• [Task goal]
Copy the lines from the one containing "Click the triangle arrow in the footer bar" through the end of the records, both included, leaving out the pictures.

[Records shown start]

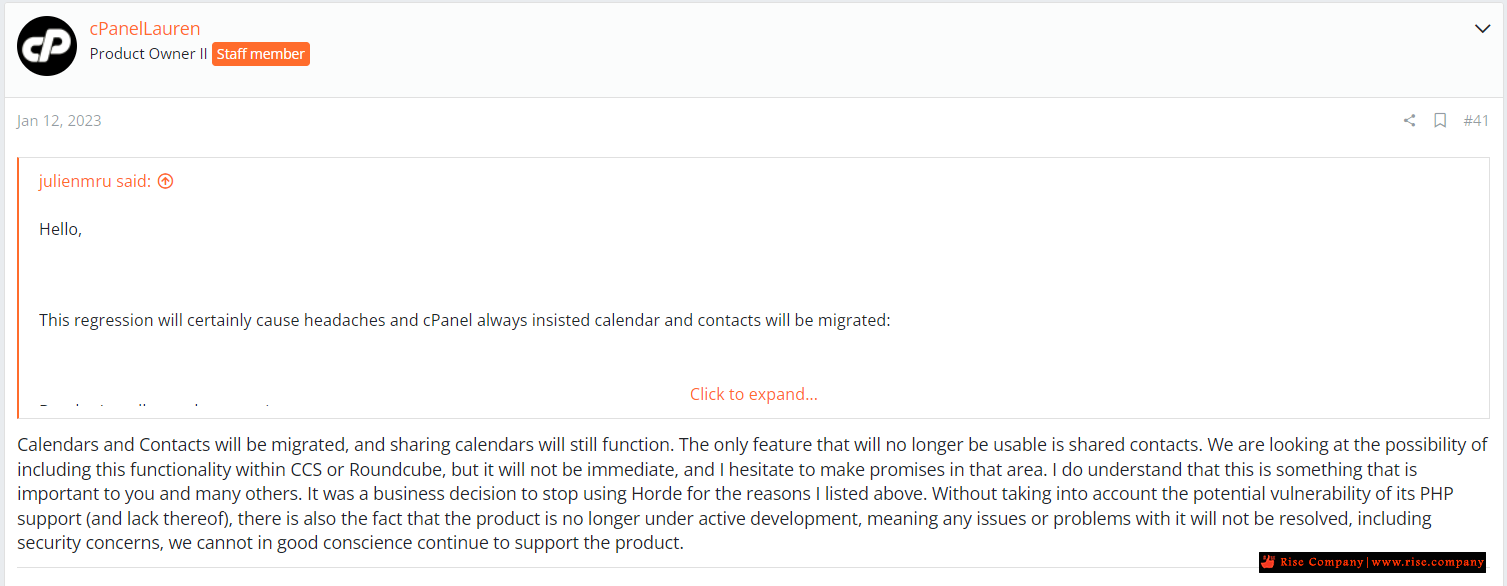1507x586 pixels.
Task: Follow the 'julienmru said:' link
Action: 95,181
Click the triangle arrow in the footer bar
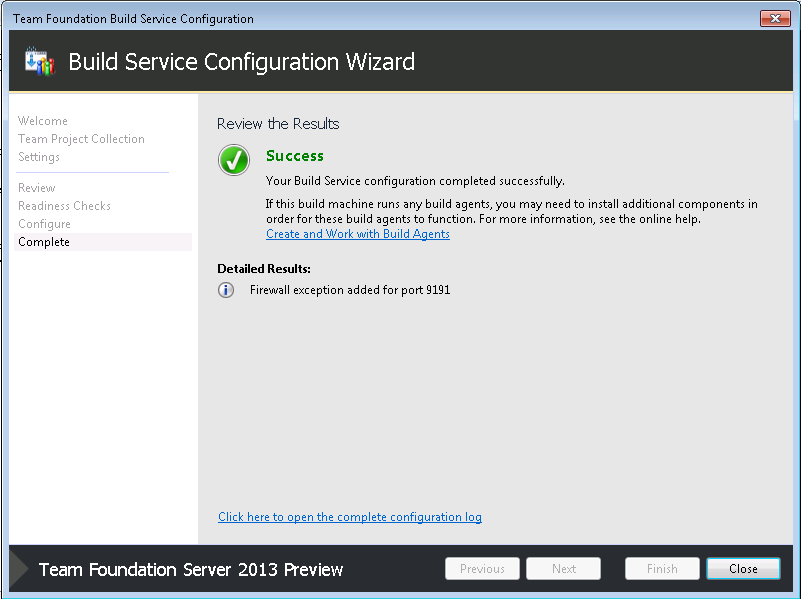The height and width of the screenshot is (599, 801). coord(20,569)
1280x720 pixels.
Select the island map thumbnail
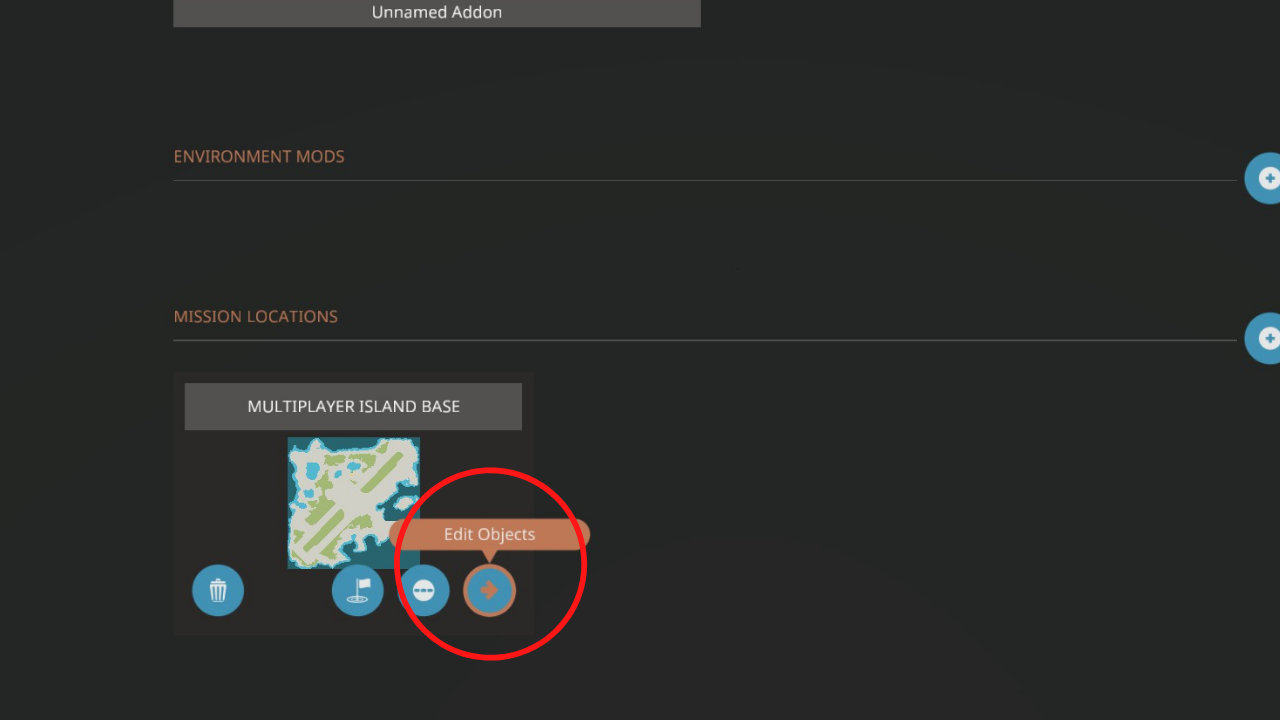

[Records shown end]

• [Exercise output]
Click the triangle arrow in the footer bar
The height and width of the screenshot is (599, 801). coord(20,569)
1280x720 pixels.
Select the island map thumbnail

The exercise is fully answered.